### GIVEN DATA
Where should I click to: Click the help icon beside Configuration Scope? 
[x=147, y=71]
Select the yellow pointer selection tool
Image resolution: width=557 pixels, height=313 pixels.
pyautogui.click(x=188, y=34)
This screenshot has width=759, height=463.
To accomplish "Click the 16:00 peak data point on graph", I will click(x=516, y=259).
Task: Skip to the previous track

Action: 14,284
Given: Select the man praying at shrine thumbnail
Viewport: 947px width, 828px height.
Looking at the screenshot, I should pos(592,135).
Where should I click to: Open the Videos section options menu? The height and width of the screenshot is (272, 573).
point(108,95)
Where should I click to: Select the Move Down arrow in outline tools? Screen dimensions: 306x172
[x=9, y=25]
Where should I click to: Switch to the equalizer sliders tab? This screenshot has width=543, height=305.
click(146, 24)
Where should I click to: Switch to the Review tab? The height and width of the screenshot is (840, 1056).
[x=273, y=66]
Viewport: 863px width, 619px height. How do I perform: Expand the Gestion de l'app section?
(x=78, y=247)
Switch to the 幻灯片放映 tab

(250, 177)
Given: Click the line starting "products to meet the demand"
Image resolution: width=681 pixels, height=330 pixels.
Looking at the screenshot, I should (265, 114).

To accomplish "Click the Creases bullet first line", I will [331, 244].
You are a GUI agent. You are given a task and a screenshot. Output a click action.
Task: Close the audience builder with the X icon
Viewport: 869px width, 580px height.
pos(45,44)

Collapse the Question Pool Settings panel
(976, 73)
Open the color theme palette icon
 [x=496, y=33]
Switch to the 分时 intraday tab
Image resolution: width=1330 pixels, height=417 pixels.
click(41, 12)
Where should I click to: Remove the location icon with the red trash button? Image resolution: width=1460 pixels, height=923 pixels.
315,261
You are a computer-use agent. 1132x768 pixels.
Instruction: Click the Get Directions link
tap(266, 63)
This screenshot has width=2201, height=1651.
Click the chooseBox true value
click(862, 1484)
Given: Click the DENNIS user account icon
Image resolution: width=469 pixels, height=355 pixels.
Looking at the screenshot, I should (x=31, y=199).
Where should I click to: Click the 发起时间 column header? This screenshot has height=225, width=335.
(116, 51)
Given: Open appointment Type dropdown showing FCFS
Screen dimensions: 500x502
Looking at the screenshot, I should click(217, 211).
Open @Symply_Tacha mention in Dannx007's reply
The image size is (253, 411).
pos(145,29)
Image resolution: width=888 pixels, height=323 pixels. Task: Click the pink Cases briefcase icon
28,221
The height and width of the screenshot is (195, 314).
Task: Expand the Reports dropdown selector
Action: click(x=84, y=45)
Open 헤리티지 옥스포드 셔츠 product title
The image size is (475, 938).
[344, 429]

### WHAT YOU WILL DO
Recast the part of the listing that runs from its first line through the line containing "click(41, 12)" as a JSON list of strings, one string per line, leaving out blank lines.

### ANSWER TO THE TASK
[
  "Where should I click to: Click the help icon beside Configuration Scope? ",
  "[x=147, y=71]",
  "Select the yellow pointer selection tool",
  "Image resolution: width=557 pixels, height=313 pixels.",
  "pyautogui.click(x=188, y=34)",
  "This screenshot has width=759, height=463.",
  "To accomplish \"Click the 16:00 peak data point on graph\", I will click(x=516, y=259).",
  "Task: Skip to the previous track",
  "Action: 14,284",
  "Given: Select the man praying at shrine thumbnail",
  "Viewport: 947px width, 828px height.",
  "Looking at the screenshot, I should pos(592,135).",
  "Where should I click to: Open the Videos section options menu? The height and width of the screenshot is (272, 573).",
  "point(108,95)",
  "Where should I click to: Select the Move Down arrow in outline tools? Screen dimensions: 306x172",
  "[x=9, y=25]",
  "Where should I click to: Switch to the equalizer sliders tab? This screenshot has width=543, height=305.",
  "click(146, 24)",
  "Where should I click to: Switch to the Review tab? The height and width of the screenshot is (840, 1056).",
  "[x=273, y=66]",
  "Viewport: 863px width, 619px height. How do I perform: Expand the Gestion de l'app section?",
  "(x=78, y=247)",
  "Switch to the 幻灯片放映 tab",
  "(250, 177)",
  "Given: Click the line starting \"products to meet the demand\"",
  "Image resolution: width=681 pixels, height=330 pixels.",
  "Looking at the screenshot, I should (265, 114).",
  "To accomplish \"Click the Creases bullet first line\", I will [331, 244].",
  "You are a GUI agent. You are given a task and a screenshot. Output a click action.",
  "Task: Close the audience builder with the X icon",
  "Viewport: 869px width, 580px height.",
  "pos(45,44)",
  "Collapse the Question Pool Settings panel",
  "(976, 73)",
  "Open the color theme palette icon",
  " [x=496, y=33]",
  "Switch to the 分时 intraday tab",
  "Image resolution: width=1330 pixels, height=417 pixels.",
  "click(41, 12)"
]